I don't know why I'm getting all invested in this stuff. I don't really care about him or Yon but he seems like an interesting guy.
I've posted edited hightlights of the wit and wisdom of Carl Prine:
Posted by Carol at February 13, 2006 12:00 AM
What convinces me about the quality of Michael Yon's work is that he does everything that Mr. Prine dismisses. (Sorry.)
I've been reading Yon before he became well known. He made me see the Iraq operation and understand it. That's the most important thing. 1--Excellent cultural context (he knows it's never just a military conflict) 2--up close detail, military and civilian 3--personal involvement. A core of decency and civilized outlook at the basis of his outlook (that makes him American). Finally, an amazing literary quality to this off the cuff composition. In fact, if the great war journalists of yesteryear would here to vote, they'd like Yon's stuff. MSM dinosaurs such as the LA Times have a right to fear Yon. Would that soon (maybe over their Iraq Lies!) they would go belly up like their long ago namesakes.
"Maybe I continue to just not get it. If Prine is a "sour grapes" reporter, then why was he making these comments on Chapomatic as a soldier, not a reporter?"
Let start at the the starting point. The military is a LARGE authoritarian regime. It has to be, we don't want the 82nd Airborne taking out Oracle because Bill Gates was offering triple overtime.
There is no shortage of reporters, that can't accept that fact. They are quick to point out the inefficiencies and sometimes seemingly insane side effects.(A C5-A toilet seat costs $350 because it has to conform to 500 pages of specifications, the bolt holes alligning and being the right color is not enough)
Posted by Soldier's Dad at February 13, 2006 04:37 AM
OK. I went to Carol's website. I really began to feel for Prine while reading the squabble on Chapomatic's blog. He seemed to be very tolerant of a great deal of verbal abuse I guess I would never take. He must be a very patient small unit leader. Or he has children.
He had me laughing, but perhaps that's just a soldier's humor.
Sue me, but I'm going to withhold any judgement about him until I hear from him by email. I think that's fair.

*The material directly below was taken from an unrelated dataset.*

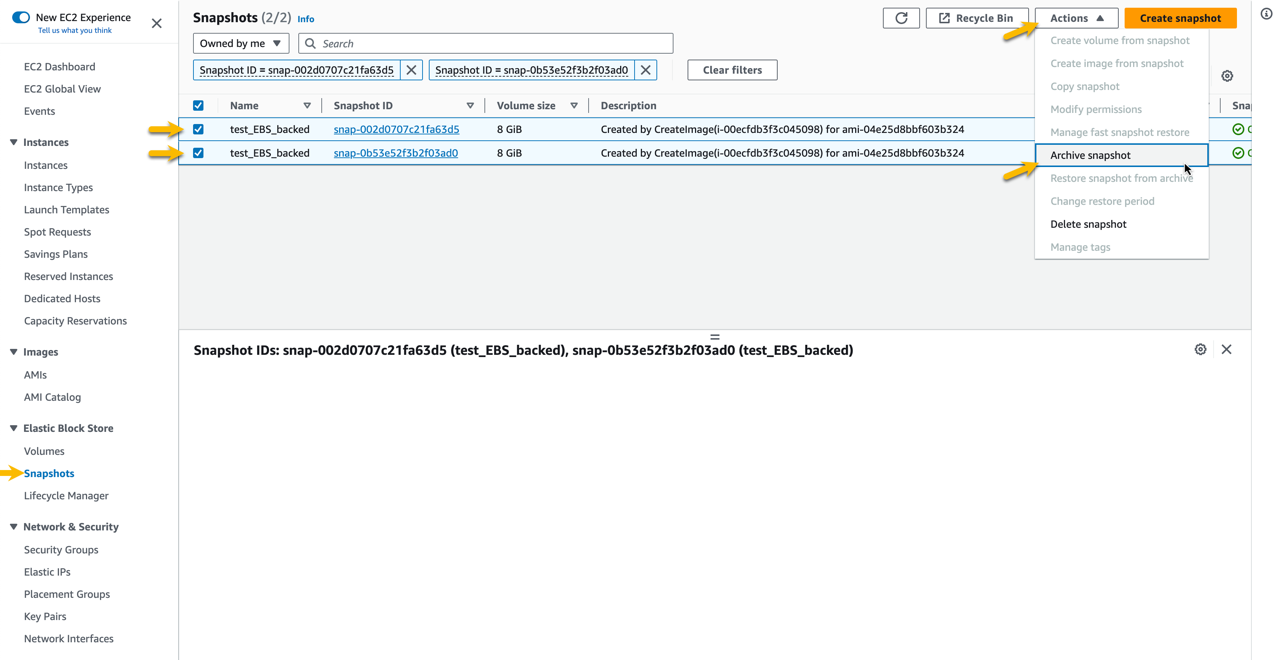Open the Name column sort dropdown
The image size is (1286, 660).
pos(307,105)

I also don't see why everyone is attacking him and not his position. I agree with his position as an officer, if not as a gentleman. I think he offers some point for us to discuss the issue from a military perspective.
If I might offer some talking points. Perhaps the reason so many people like Yon is not because he is that good of a "reporter." I can't really judge what a good "reporter" is, but I would hope he got details right, understood the context of the war and tried to make sense of what we do.
If Mosul was like our sector, then I think Yon was intentionally disregarding a lot of things. Some would say it's patriotic to do that, and I would tend to agree. But I don't think that's what a reporter's role in our world
Am I wrong about that?
This Prine man seems to have reached a similar decision. He said that he couldn't be a reporter and a soldier at the same time, so he choose to be a soldier.
I want to talk to him because I think that's pretty great. I'm at the point now in my career that I want to meet men like that. If Prine is Iraq now, maybe I'll get my chance.
When is Yon coming back? Maybe I can get them together.